A Fort Dodge resident unhappy with the City Council’s recent purchase of a vacant house accused elected officials Monday of ”giving away money” while raising the water bills.

Richard Higgins, of 1661 Ninth Ave. N., took issue with the council’s April 22 purchase of the house at 323 N. Eighth St. The council bought that property from FD Investments LLC for $55,000.

On Monday, Higgins presented the council members with copies of an advertisement from a local real estate agency that includes a picture of the house and lists its price as $29,900. He asked the council members to explain why they paid $55,000 for the house when it was for sale for $29,900.
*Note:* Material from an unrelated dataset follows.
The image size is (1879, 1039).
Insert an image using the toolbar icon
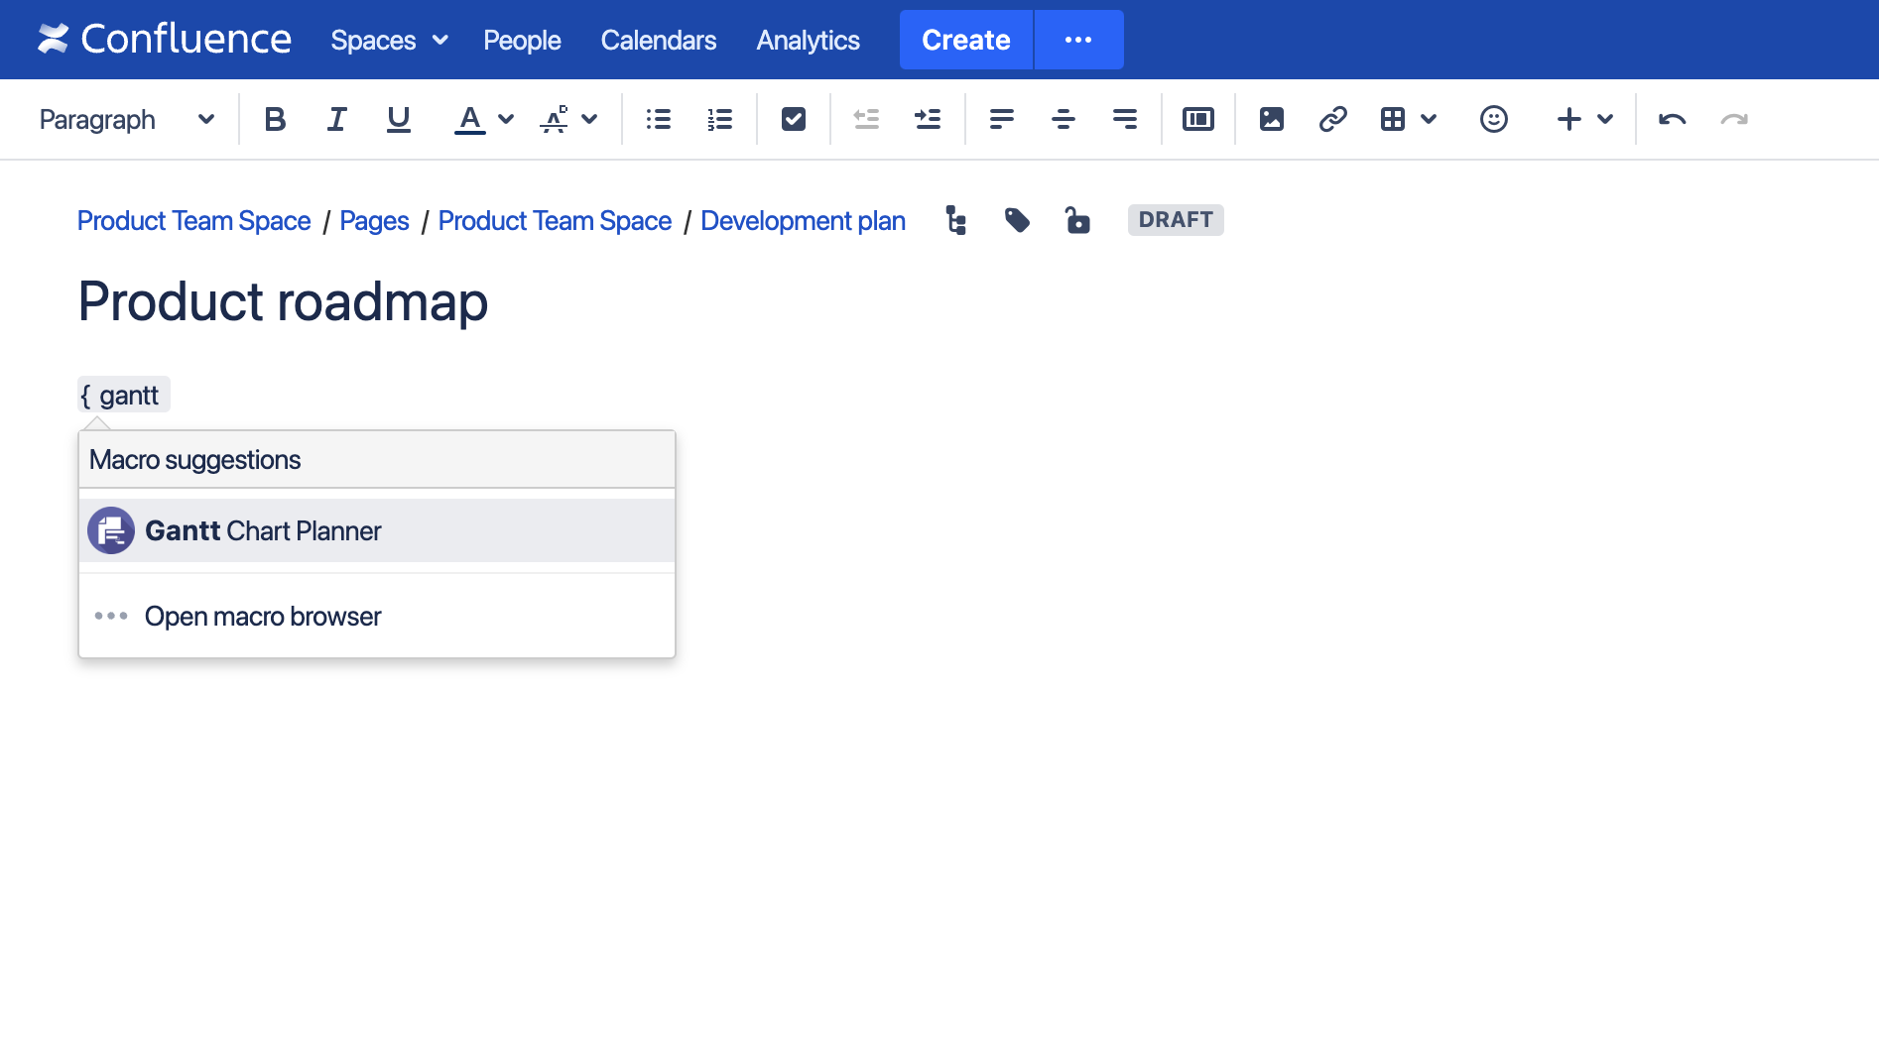(1271, 119)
Councilman Jeff Halter said he believed the city did pay too much for that house. But he said that property was one of five purchased in the same block during that council meeting, and added that the average price ”seemed reasonable.”

None of the council members offered a detailed explanation for the $55,000 purchase price.

However, Vickie Reeck, the city’s community and economic development director, did. She said the purchase agreement requires FD Investments LLC to demolish the house before the sale is closed.

She said the estimated demolition cost is $25,000. She said the city is paying the property owner the purchase price plus the cost of demolition.

The transaction, she said, will actually save the city $5,000 to $8,000. She said that’s because if the city were to tear down the house, it would first have to do asbestos testing and mitigation, estimated to cost $5,000 to $8,000. Then the city would have to pay a contractor about $25,000 for demolition, she added.

The city has purchased six buildings in the 300 block of North Eighth Street recently. Those houses will all be demolished, and the land will be made available for future development.

Councilman Dave Flattery said there is no definite redevelopment plan for the area yet.

”The idea is to improve a blighted area of the community,” he said.

He said revenue from water bills isn’t being used for the project.

”Utility rates are a whole different pool of money,” he said.

In another move related to the purchase of a house, the council rejected a request to change the terms of a deal for property at 431 Hawkeye Ave.

The council purchased that house on April 7 from Mark and Celia Taylor, of Fort Dodge, for $62,500. The city wants that property so that a curve on Hawkeye Avenue can eventually be straightened. The terms of the deal required the Taylors to demolish the house before the sale closed.

On Monday, the council received a request from the Taylors to extend the closing date and make an advance payment of $29,000 so that they could move the house.

”I don’t want to buy an asset just to give it back to the owner,” Councilman Neven Conrad said.

The Taylors were not at the council meeting. An attempt to reach them by phone Monday night was unsuccessful.

The council voted 5-2 to reject the proposed change to the sale.

Councilmembers Kim Alstott, Dave Flattery, Terry Moehnke, Lydia Schuur and Conrad voted no. Councilmen Dean Hill and Halter voted yes.

During the meeting, the council purchased two more properties with no debate. A house at 315 N. Eighth St, was bought from Raven Homes LLC, of Edina, Minnesota, for $36,750. A large two-story building that appears to have two housing units in it at 926 Fourth Ave. N. was bought from Second Baptist Church for $36,360. Both buildings will be demolished.